Fig. 2.

The transcription factor HLH-2 is a negative regulator of C. elegans healthspan. (A–E) Experimental outcomes of wild-type N2 nematodes treated with hlh-2 RNAi, analyzed regarding (A) hlh-2 mRNA levels as determined by RT-qPCR (n = 3), (B) effect on lifespan in a representative assay (also see Fig. 1A), (C) fertility as determined by counting the number of live progeny and unhatched eggs per worm (n = 10), (D) quantification of “aging pigments” by measuring lipofuscin fluorescence normalized to autoflourescence (n = 8), and (E) locomotion as determined by the number of body bends per min (n = 30). (F) Percentage of paralyzed AM44 mutant worms after treatment with hlh-2 RNAi (n = 30). (G–I) Effect of hlh-2 RNAi on lifespan of the indicated C. elegans strains used as a model for Alzheimer's disease (control strain CL802, rapid paralysis strain CL4176, slow paralysis strain CL2006).

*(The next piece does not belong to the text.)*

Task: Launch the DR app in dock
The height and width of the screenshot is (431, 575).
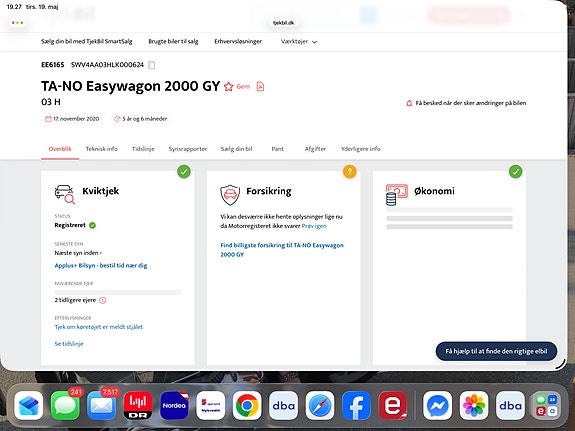Action: [x=138, y=405]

Control in all cases refers to treatment with the L4440 vector. P-values for lifespan assays are as indicated in the graphs. See Table S2 for corresponding detailed data and statistical analyses of lifespan assays. Data in histograms are represented as mean ± SD.

ns P > 0.05, *P ≤ 0.05, **P ≤ 0.01, ***P ≤ 0.001.